Brief: Every line from the one bearing "You are a computer-use" through the last line of the records below is to be output exactly, and no other line; leave out the pictures.

Data provided Start Marker

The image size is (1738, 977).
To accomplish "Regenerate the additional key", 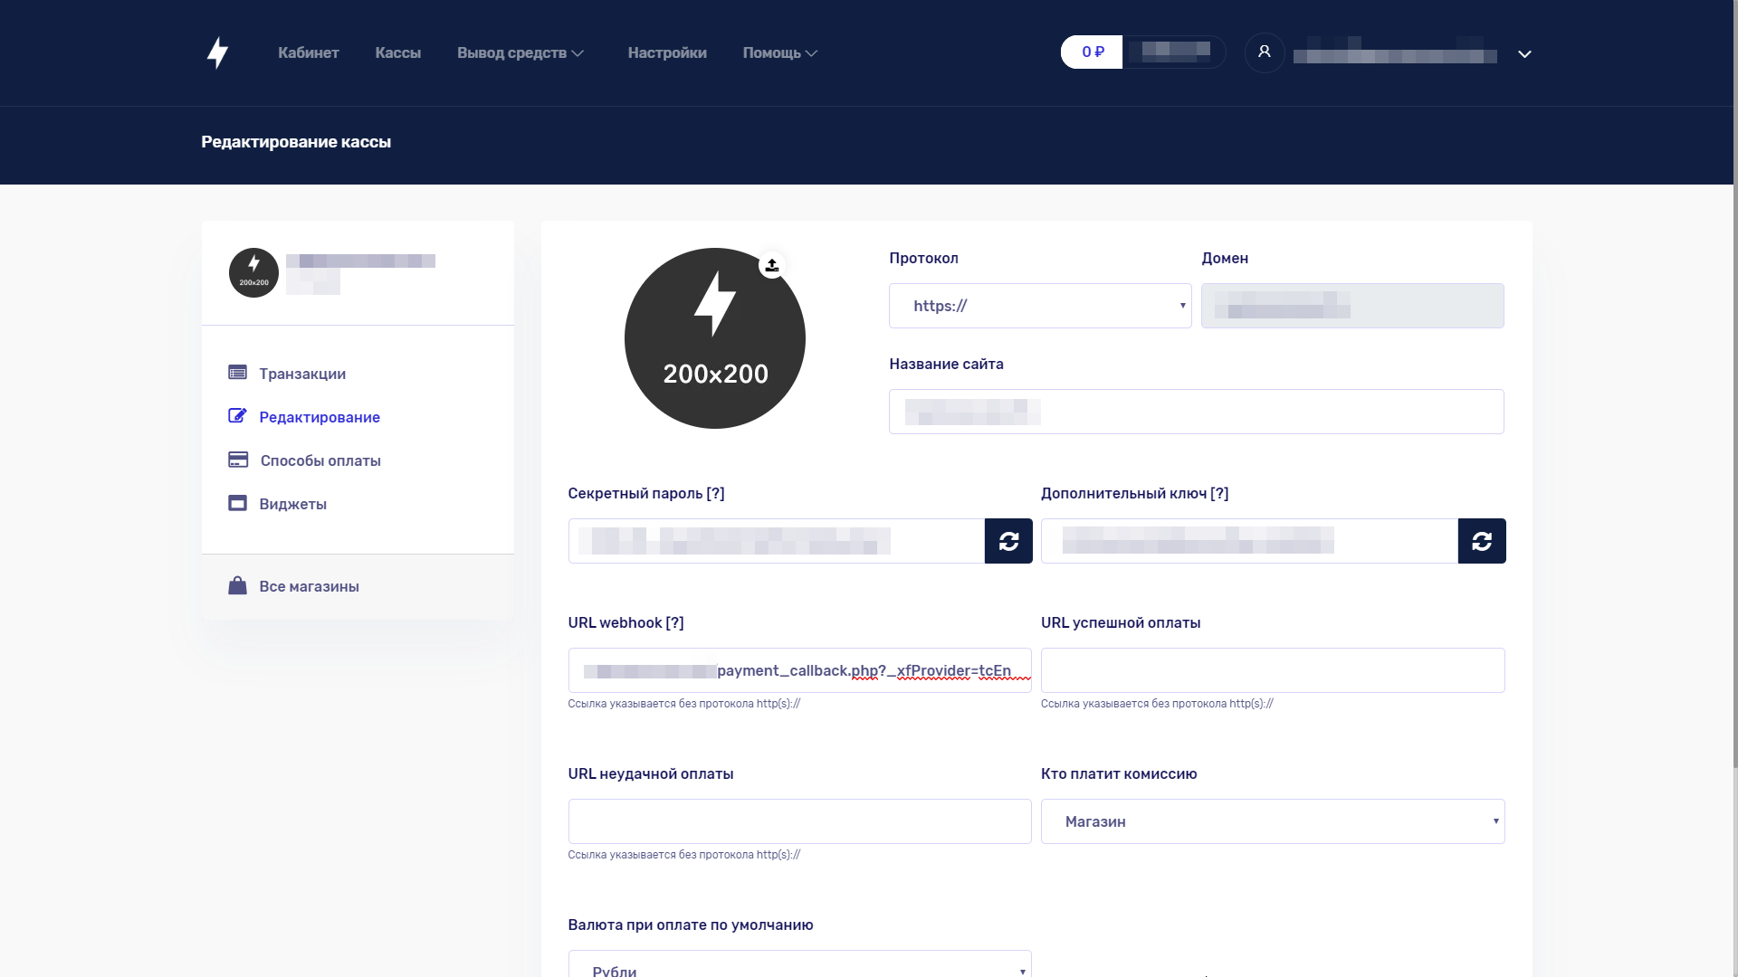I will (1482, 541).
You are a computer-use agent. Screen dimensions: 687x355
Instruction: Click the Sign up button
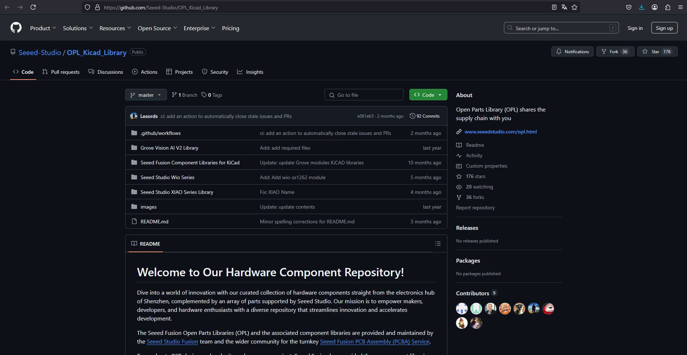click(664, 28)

Data provided End Marker

Result below:
You are a computer-use agent. Screen dimensions: 687x355
Instruction: Click the Sign up button
click(664, 28)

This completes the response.